- Half Hell Location in North Carolina Half Hell Location in the United States
- Coordinates: 34°2′26″N 78°9′19″W﻿ / ﻿34.04056°N 78.15528°W
- Country: United States
- State: North Carolina
- County: Brunswick
- Elevation: 30 ft (9.1 m)
- Time zone: UTC-5 (Eastern (EST))
- • Summer (DST): UTC-4 (EDT)
- GNIS feature ID: 1020587

= Half Hell, North Carolina =

Half Hell is an unincorporated community in Brunswick County, North Carolina, United States.

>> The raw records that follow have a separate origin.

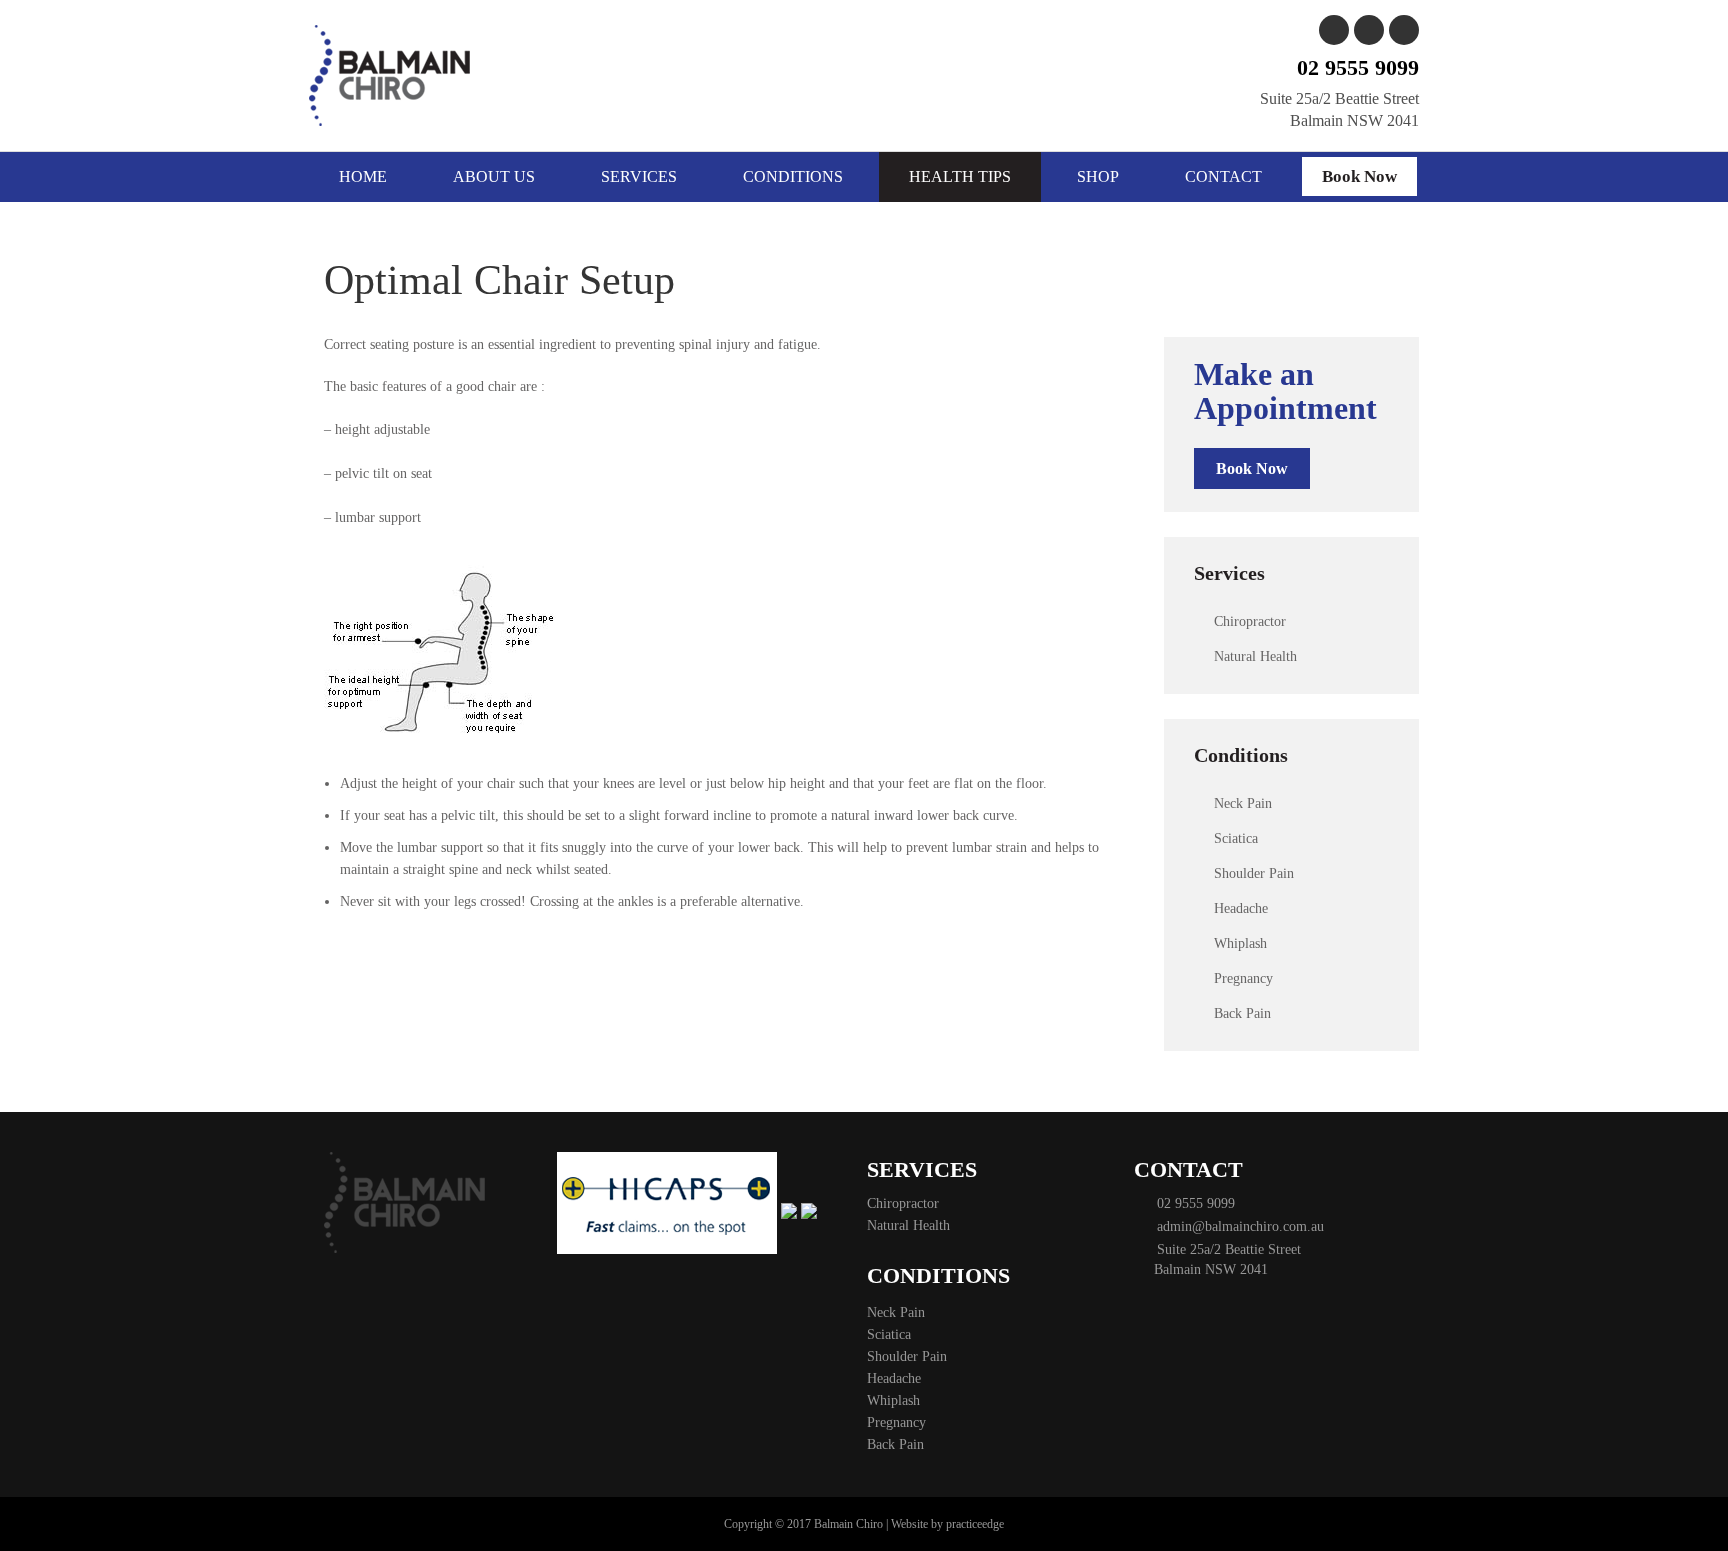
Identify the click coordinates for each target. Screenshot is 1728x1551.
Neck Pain (1243, 803)
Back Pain (1242, 1013)
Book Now (1359, 176)
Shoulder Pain (1254, 873)
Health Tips (960, 176)
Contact (1223, 176)
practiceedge (975, 1524)
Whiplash (1240, 943)
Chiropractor (1250, 621)
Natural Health (1255, 656)
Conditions (793, 176)
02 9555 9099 (1358, 67)
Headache (1241, 908)
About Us (494, 176)
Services (639, 176)
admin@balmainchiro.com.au (1236, 1226)
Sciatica (1236, 838)
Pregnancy (1243, 978)
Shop (1098, 176)
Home (363, 176)
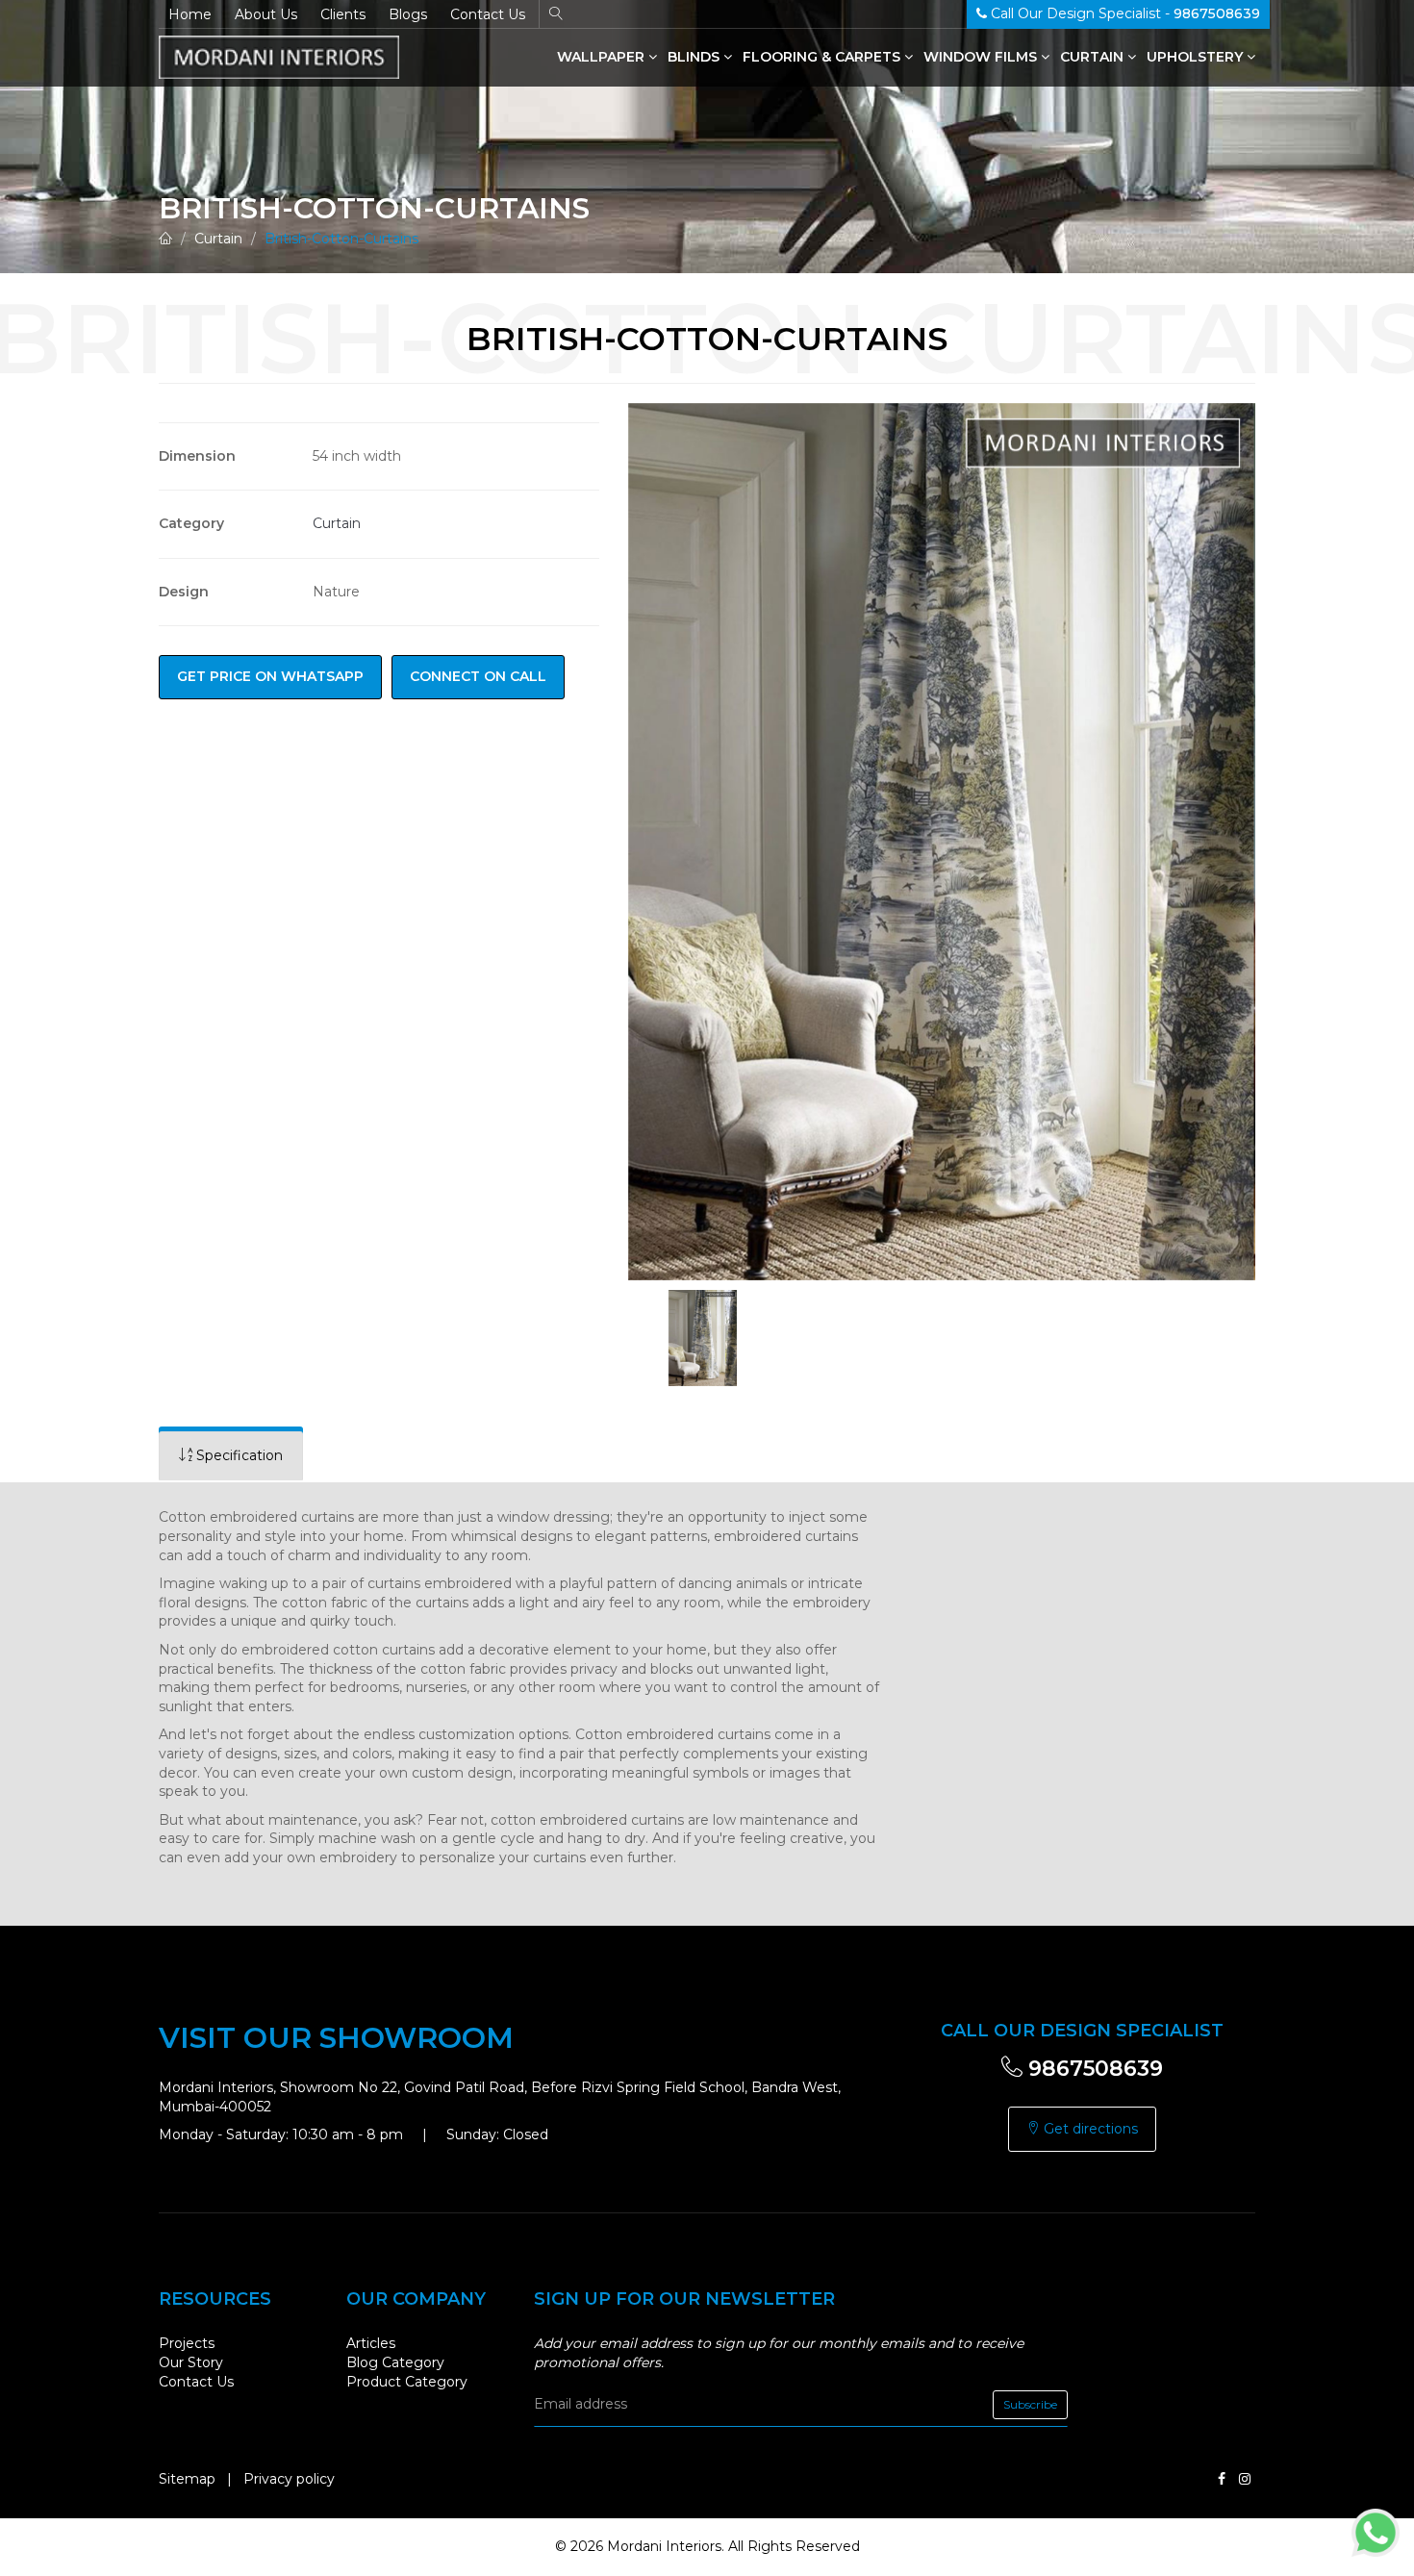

The settlement is located on Highway 906, approximately 2 mi south of Bolivia. "Half Hell Swamp" is located approximately 2 mi south of Half Hell.

==History==
The settlement's name may have originated in the 1800s when settlers migrating south encountered dense swamps located there. Unable to cross, they settled at that location "halfway to hell". The name "Half Hell" may have also originated from the area's early reputation for illegal activities, particularly moonshining. Finally, the name may have been a reference to the midway point—"half way to hell"—for local farmers traveling to Southport to pay their taxes.

Greenlands Farm is located in Half Hell. The Half Hell Folk Festival was held at the farm in 2015 and 2017.

Half Hell is also home to Half Hell's Horses and the Brunswick County Buckers youth riding club.